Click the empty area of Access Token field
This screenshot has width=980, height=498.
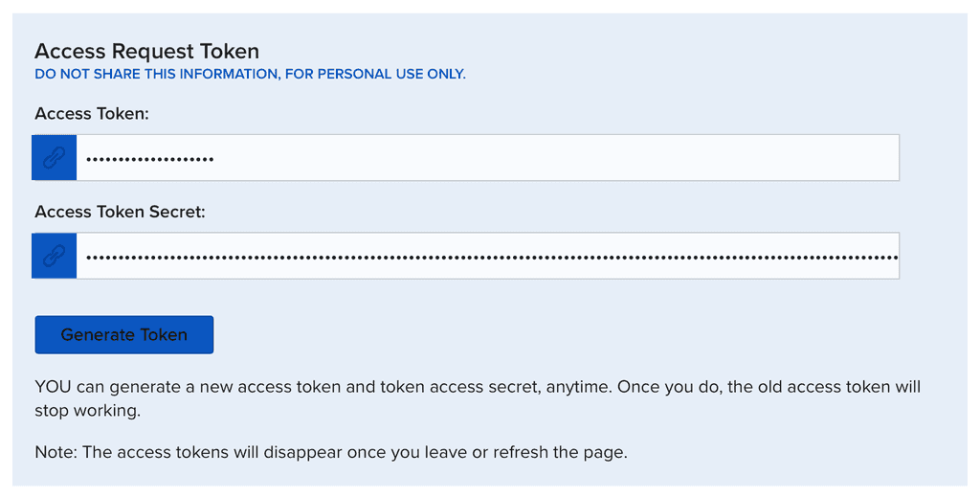click(x=574, y=158)
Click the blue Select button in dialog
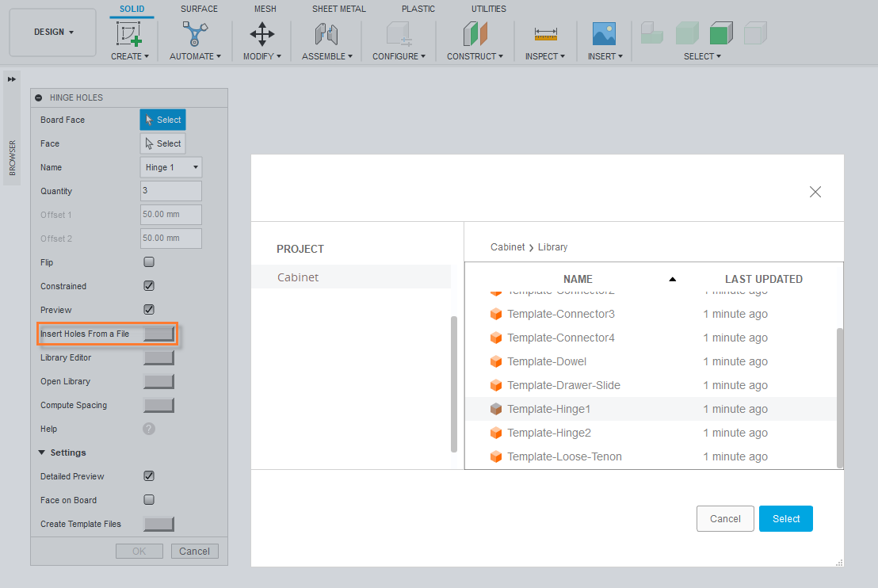878x588 pixels. (785, 519)
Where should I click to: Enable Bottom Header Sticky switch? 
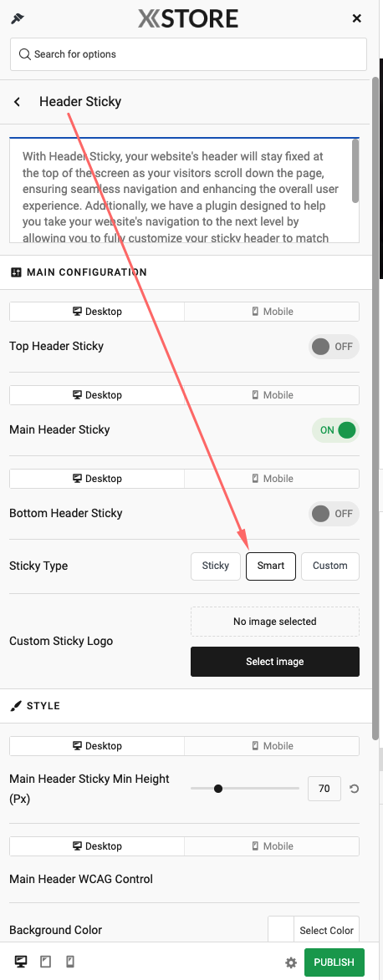point(334,514)
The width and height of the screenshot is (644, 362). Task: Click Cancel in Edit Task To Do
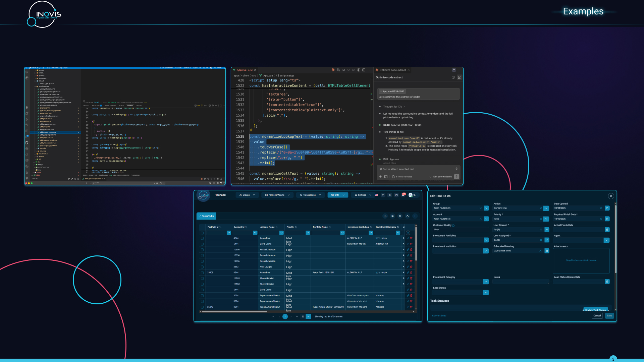coord(597,316)
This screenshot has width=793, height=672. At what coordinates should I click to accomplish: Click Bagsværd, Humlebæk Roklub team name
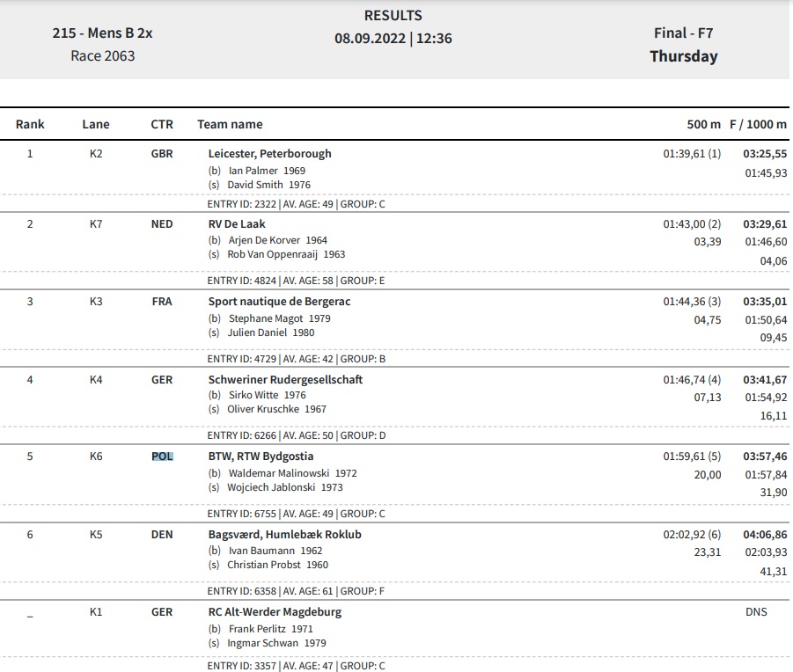[x=285, y=535]
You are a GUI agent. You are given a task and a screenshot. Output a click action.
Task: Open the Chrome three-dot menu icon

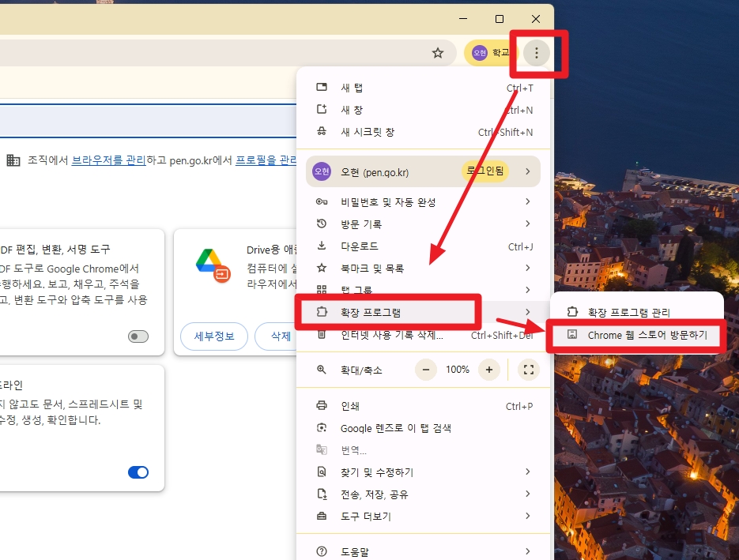537,53
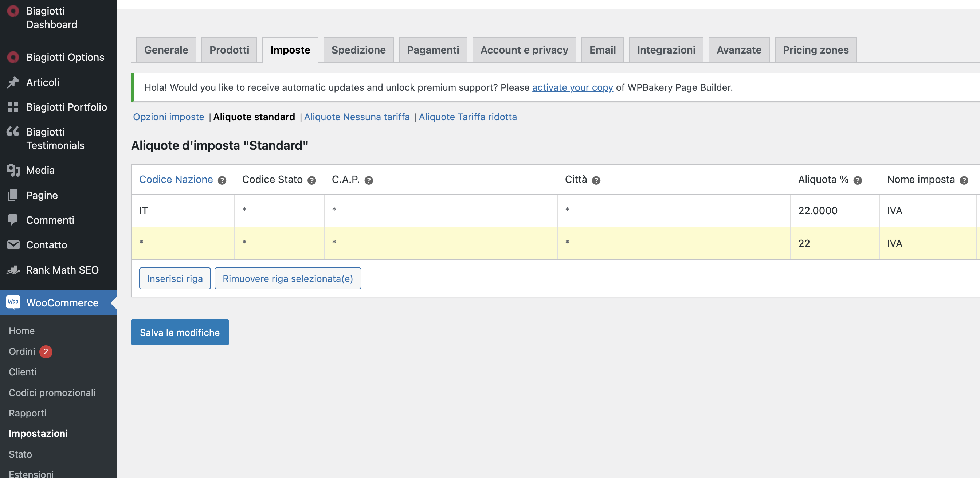Open Aliquote Tariffa ridotta section
Screen dimensions: 980x478
468,117
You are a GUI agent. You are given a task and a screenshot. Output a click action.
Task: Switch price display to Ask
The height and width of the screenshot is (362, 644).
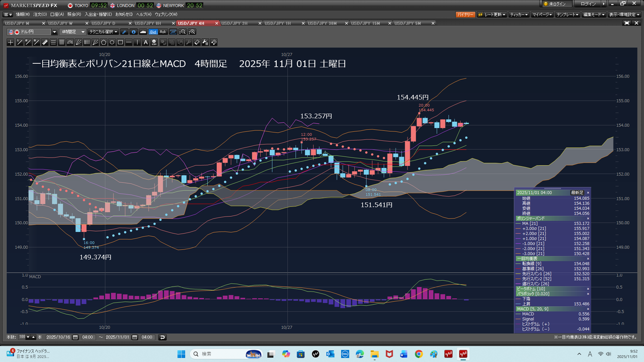point(163,32)
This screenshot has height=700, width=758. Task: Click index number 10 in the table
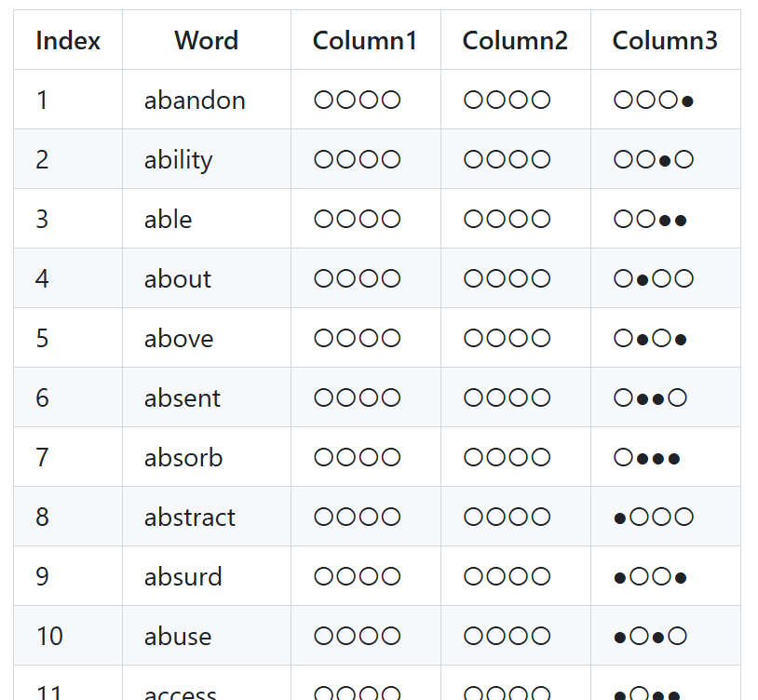(49, 637)
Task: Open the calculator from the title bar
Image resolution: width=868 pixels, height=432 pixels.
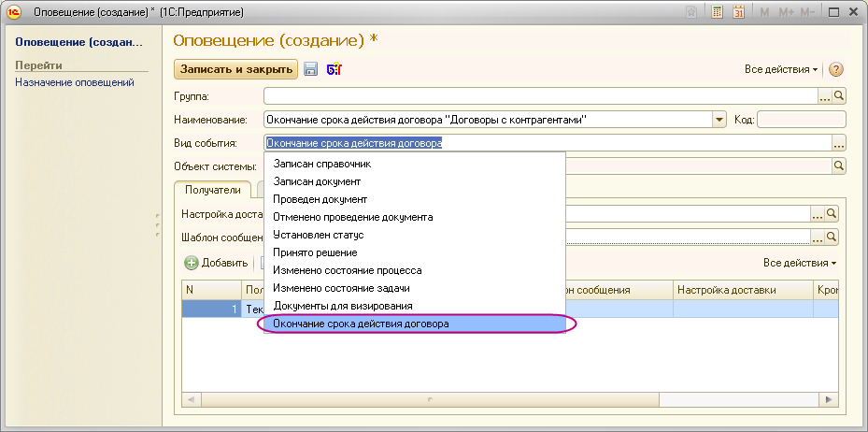Action: [718, 12]
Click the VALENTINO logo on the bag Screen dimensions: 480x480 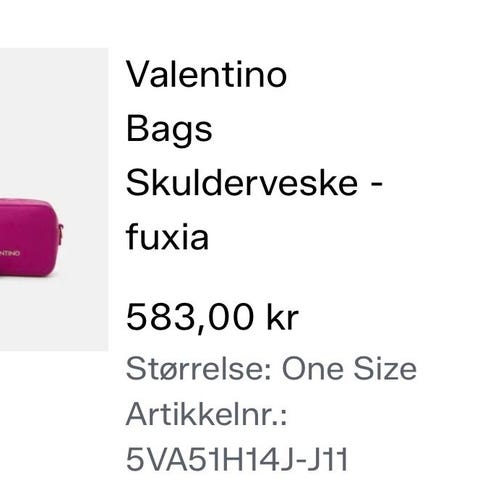(10, 254)
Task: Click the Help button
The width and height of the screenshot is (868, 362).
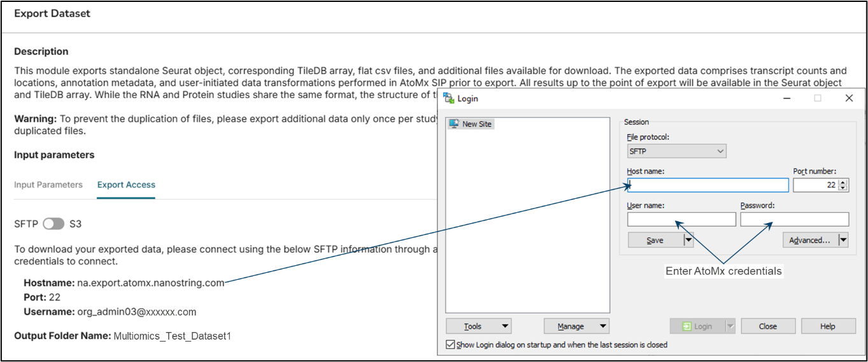Action: click(827, 326)
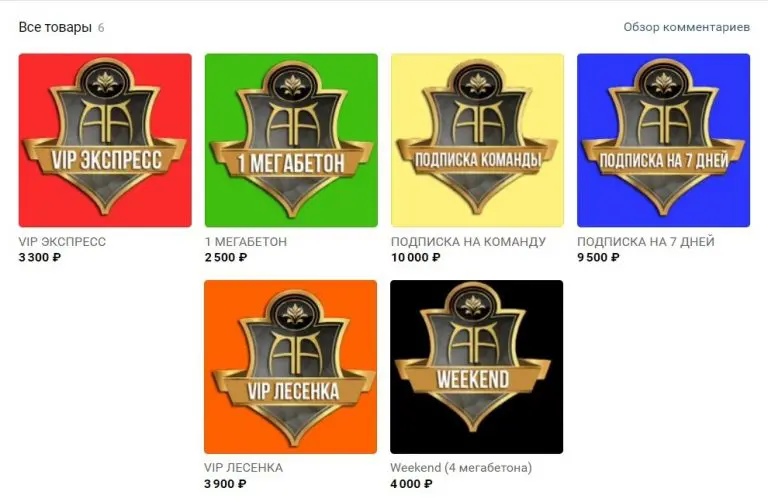Open the orange VIP ЛЕСЕНКА product image

click(x=290, y=367)
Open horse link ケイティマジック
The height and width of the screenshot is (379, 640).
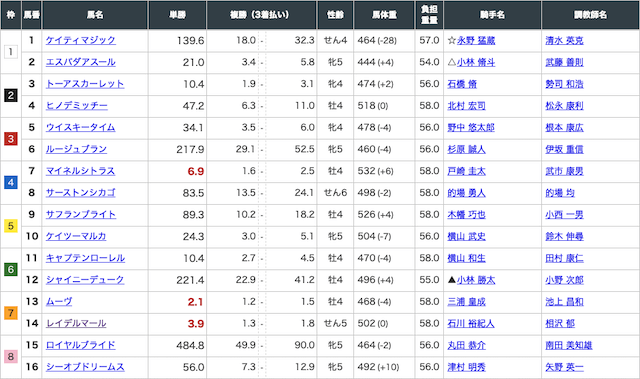coord(80,40)
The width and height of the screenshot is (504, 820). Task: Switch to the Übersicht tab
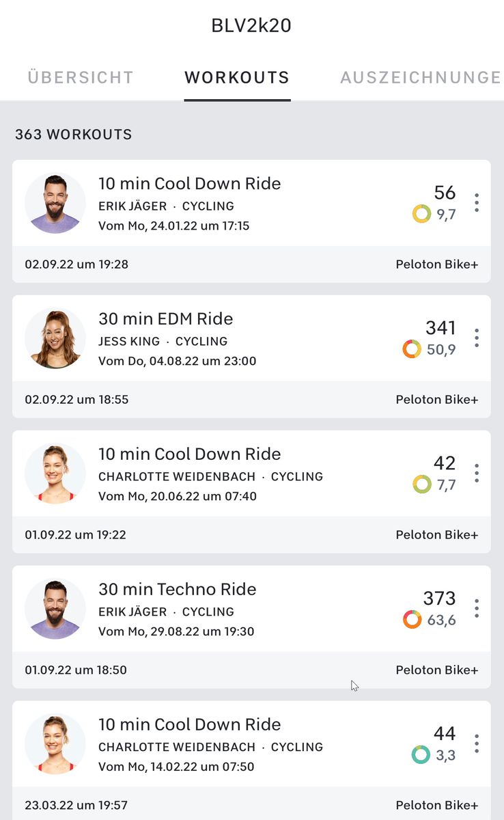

EXERCISE REQUIREMENTS: Leaving the pictures out, transcribe word for word the lines from the one with "The height and width of the screenshot is (379, 640)." to the end of the material above, inclusive, and nothing else.

ANSWER FOR THE TASK:
The height and width of the screenshot is (379, 640).
coord(80,40)
The width and height of the screenshot is (504, 820). Task: Switch to the Übersicht tab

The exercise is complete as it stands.